Character set
The alphabet a particular symbology can encode - digits only, alphanumeric, full ASCII, or beyond.
Why character sets matter
A symbology is not a free-form text encoder. Each one supports a specific list of characters - some only digits, some letters and digits, some the full 128-character ASCII alphabet, some byte-mode and Kanji. Choosing the wrong symbology for the data you need to carry is one of the most common mistakes when designing labels: a serial number with an embedded letter cannot go in an EAN-13 , and a Chinese product name cannot go in a Code 39.

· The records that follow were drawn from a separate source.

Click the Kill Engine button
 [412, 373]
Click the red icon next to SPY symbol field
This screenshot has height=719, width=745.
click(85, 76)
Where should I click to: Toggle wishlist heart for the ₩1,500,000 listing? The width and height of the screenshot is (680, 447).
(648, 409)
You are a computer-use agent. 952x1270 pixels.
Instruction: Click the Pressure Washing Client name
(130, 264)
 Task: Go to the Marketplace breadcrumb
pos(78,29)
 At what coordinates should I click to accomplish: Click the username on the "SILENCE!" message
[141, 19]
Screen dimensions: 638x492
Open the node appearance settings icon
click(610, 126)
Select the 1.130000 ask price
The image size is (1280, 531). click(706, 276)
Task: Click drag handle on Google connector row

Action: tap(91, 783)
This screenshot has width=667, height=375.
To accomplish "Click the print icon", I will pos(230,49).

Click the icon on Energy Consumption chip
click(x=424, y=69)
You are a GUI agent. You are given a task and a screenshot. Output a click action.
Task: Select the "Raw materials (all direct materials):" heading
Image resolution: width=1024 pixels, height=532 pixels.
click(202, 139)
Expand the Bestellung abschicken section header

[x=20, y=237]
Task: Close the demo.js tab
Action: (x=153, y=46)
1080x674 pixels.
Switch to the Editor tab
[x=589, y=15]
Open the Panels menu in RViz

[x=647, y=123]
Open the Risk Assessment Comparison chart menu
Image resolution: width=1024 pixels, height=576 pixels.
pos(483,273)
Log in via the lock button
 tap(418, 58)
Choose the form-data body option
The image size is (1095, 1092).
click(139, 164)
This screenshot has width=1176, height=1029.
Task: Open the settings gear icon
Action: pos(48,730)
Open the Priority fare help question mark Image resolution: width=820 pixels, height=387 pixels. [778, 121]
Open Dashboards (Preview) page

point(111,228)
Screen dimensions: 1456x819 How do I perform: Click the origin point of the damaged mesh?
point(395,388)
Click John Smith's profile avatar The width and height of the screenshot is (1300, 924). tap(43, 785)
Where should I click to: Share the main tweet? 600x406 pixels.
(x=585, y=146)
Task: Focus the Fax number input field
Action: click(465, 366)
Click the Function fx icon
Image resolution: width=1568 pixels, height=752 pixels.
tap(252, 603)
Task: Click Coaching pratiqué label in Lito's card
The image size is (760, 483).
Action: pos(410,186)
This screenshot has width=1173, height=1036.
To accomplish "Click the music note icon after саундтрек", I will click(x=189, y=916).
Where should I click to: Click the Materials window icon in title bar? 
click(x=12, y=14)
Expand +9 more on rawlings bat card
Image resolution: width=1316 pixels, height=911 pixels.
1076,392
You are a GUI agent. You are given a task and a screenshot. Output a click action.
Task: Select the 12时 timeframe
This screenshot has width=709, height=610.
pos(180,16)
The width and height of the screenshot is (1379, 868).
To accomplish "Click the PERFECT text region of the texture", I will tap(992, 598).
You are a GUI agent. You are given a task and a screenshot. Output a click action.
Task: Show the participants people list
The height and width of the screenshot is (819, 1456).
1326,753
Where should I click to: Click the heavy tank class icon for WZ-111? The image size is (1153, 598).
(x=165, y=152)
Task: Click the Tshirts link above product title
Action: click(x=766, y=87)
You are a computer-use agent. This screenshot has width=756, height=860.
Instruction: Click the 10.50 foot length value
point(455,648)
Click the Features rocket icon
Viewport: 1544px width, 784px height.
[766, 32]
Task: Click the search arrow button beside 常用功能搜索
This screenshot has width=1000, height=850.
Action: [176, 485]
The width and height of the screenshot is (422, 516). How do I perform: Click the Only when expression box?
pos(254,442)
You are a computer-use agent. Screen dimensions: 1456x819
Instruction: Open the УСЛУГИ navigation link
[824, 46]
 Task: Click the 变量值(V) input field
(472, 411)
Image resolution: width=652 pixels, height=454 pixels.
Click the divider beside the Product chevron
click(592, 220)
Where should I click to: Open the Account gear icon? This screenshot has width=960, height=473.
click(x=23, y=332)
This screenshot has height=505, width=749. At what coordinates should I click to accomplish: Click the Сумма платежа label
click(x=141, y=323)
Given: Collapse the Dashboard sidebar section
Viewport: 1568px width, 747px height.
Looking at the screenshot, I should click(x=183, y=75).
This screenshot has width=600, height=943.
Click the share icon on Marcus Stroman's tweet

The character set is part of the symbology specification; it determines what module patterns are defined and which check-digit arithmetic can be applied.
Numeric-only symbologies
Encode digits 0–9 and nothing else. Smallest possible character set, smallest possible printed footprint for the same number of characters.
| Symbology | Length | Notes |
|---|---|---|
| EAN-13 | 13 digits (incl. check) | Worldwide retail POS |
| EAN-8 | 8 digits | Small items |
| UPC-A | 12 digits | US/Canada retail POS |
| UPC-E | 8 digits (compressed UPC-A) | Very small items |
| Interleaved 2 of 5 | Even number of digits | Cartons, ITF-14 |
| ITF-14 | 14 digits (fixed) | Outer-case GTIN-14 |
| Industrial 2 of 5 | Variable digits | Older industrial labels |
| Code 11 | Digits 0–9 plus - | Telecoms equipment |
| PLANET , IMb | 20/25/29/31 digits | USPS mail tracking |
Alphanumeric symbologies (43-character)
Encode digits 0–9, the 26 uppercase letters A–Z, plus a handful of special characters. Total alphabet is 43 characters - hence "mod-43" check-digit arithmetic.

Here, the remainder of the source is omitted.